L'opposition vénézuélienne a réussi à mobiliser mercredi des centaines de milliers de personnes contre Nicolas Maduro et a appelé à une grève générale vendredi pour faire monter la pression afin d'exiger le départ du président socialiste.

Dans ce pays pétrolier en plein naufrage économique sous l'effet de la chute des cours du brut, la tension est à son comble alors que les deux camps s'accusent mutuellement de «coup d'État».

Au cours des rassemblements de mercredi, plus de 20 personnes ont été blessées, dont quatre par balles, a déclaré Alfredo Romero, le directeur de Foro Penal, une ONG de défense des droits de l'Homme qui a comptabilisé 80 arrestations à travers le pays.

«Nous appelons à une grève générale vendredi prochain, tout le monde reste chez soi», a déclaré Jesus Torrealba, secrétaire général de la coalition de la Table pour l'unité démocratique (MUD, centre), devant une foule immense à Caracas.

Acculant un peu plus le chef de l'État, les antichavistes, du nom du défunt président Hugo Chavez (1999-2013), ont convoqué une «marche pacifique» le 3 novembre vers le palais présidentiel de Miraflores.

L'objectif de cette nouvelle manifestation sera de signifier à M. Maduro le résultat du vote du Parlement, prévu juste avant, sur la procédure pour manquements au devoir de sa charge - lorsque le chef de l'État ne remplit plus ses fonctions.
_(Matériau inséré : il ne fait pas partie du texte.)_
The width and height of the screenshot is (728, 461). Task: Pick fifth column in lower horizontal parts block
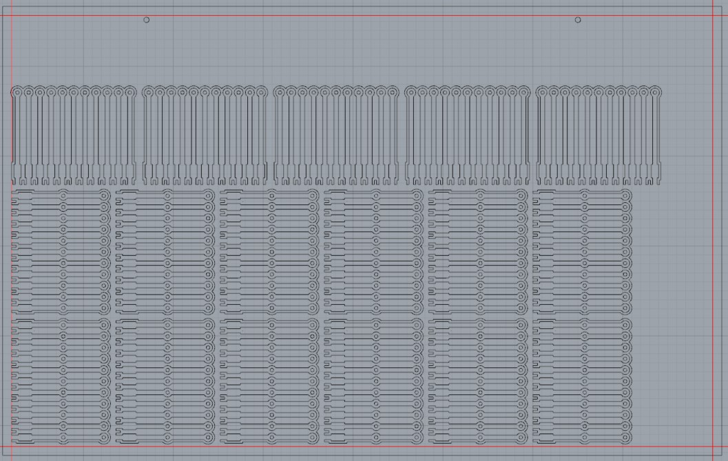point(478,380)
La MUD étant majoritaire au Parlement, le résultat de ce vote fait peu de doute.

«Nous n'allons pas nous rendre. Le référendum révocatoire, c'est maintenant», affirmait à Caracas l'une des banderoles des manifestants, la plupart vêtus de blanc et portant des casquettes aux couleurs du drapeau rouge, bleu et jaune du Venezuela.
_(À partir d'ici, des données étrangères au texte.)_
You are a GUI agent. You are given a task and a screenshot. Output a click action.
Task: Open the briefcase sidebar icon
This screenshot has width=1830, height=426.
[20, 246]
La manifestation «est une mesure de pression pour que (Nicolas Maduro) comprenne qu'il doit partir», confiait à l'AFP Klenia Campos, ingénieure en informatique de 41 ans venue défiler dans la capitale.

Baptisée «La prise du Venezuela», cette mobilisation a réuni des centaines de milliers de personnes, obligeant de nombreux commerces et sept stations de métro à fermer.

La manifestation a été organisée par l'opposition en réponse à la suspension par le Conseil national électoral (CNE) d'un processus de référendum révocatoire en vue du départ du président, qui aurait justement dû entrer mercredi dans sa dernière ligne droite avec un ultime recueil de signatures.

Selon le CNE, deux de ses bureaux régionaux ont été «assiégés» depuis lundi et ont été endommagés.

«Point critique»

Les antichavistes exigent le départ de Nicolas Maduro, élu en 2013 et dont le mandat expire en 2019, le jugeant notamment responsable de la crise économique.

«En ce moment, c'est la MUD qui a le capital politique, mais le gouvernement a le pouvoir. Pour que l'opposition accède aux autres pouvoirs (en plus du Parlement), il doit y avoir des élections», a affirmé à l'AFP l'analyste Juan Manuel Raffali.

Avec le gel du référendum, le «conflit politique a atteint un point critique», ajoute-t-il.

La MUD avait déjà accentué la pression mardi en faisant voter par le Parlement l'ouverture d'un procès en destitution contre le président, qu'elle accuse de «coup d'État».

L'Assemblée, que le président ne reconnaît plus et que le Tribunal suprême de justice (TSJ) a déclarée en infraction, car elle compte dans ses rangs trois députés soupçonnés de fraude, a aussi convoqué le chef de l'État mardi prochain afin qu'il «se soumette au vote du peuple».

Toutefois, la portée de ce vote n'est pas claire, le TSJ ayant bloqué tous les projets de loi du Parlement depuis qu'il a basculé dans l'opposition en janvier, mettant fin à 17 ans d'hégémonie chaviste.

Et si le procès en destitution n'existe pas en tant que tel dans la Constitution vénézuélienne, la procédure pour manquements au devoir de sa charge y figure bien, soulignent les juristes.

En réponse à cette initiative, qu'il qualifie de «coup d'État», M. Maduro a réuni un conseil national de défense, regroupant des représentants des différents pouvoirs (législatif, judiciaire, armée) et appelé à se pencher sur les menaces contre la nation, selon la Constitution.

Le président du Parlement Henry Ramos Allup, seul représentant de l'opposition, a refusé d'y assister.